One method is cultural safety, developed by Māori nurse, Irihapeti Ramsden. By developing equal partnerships between health professionals and Indigenous communities, power imbalances can be reversed to give communities proper care in accordance with their norms and values. This can include having more Indigenous healthcare workers, implementing proper training to instruct current healthcare providers on respectful treatments, and providing interpreters and coordinators for Indigenous patients. Including traditional Indigenous medicines with western practices and allowing the community to have a say in decisions regarding healthcare can also reduce Indigenous peoples’ obstacles to healthcare. Finally, having elders in hospital settings who are adept in understanding and working within Indigenous perspectives would provide patients not only with comfort, but also understanding. Recent evidence suggests that when Indigenous-led healthcare services partner with hospitals, Indigenous people’s mental, spiritual and physical health improve, as does their access to care and their adherence to their treatment plans. 

Purvirnituq hospital, a northern remote maternity ward and birth center, implemented a midwifery program, where prenatal, birth, and postnatal services would be performed by Inuit midwives with both medical and traditional training. Since the program began, evacuations, cesarean deliveries, and inductions have greatly reduced, and postnatal mortality is equal to the Canadian average, which is lower than other Indigenous populations.

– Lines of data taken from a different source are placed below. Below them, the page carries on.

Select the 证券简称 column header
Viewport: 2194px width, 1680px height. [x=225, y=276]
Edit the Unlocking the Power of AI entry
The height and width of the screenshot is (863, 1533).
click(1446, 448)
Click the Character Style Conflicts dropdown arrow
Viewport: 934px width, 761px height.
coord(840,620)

However, improving health services is not enough. As previously mentioned, social determinants of health also gravely impact Indigenous wellness. Therefore, we must also address social determinants on a broad scale, from access to healthy food and clean water to proper housing and equal job opportunities.

Though Indigenous health has improved in recent decades, the battle for equality is far from over; we must address both systemic racism toward Indigenous people in the healthcare system and better the broader social determinants of health to ensure adequate health care for all.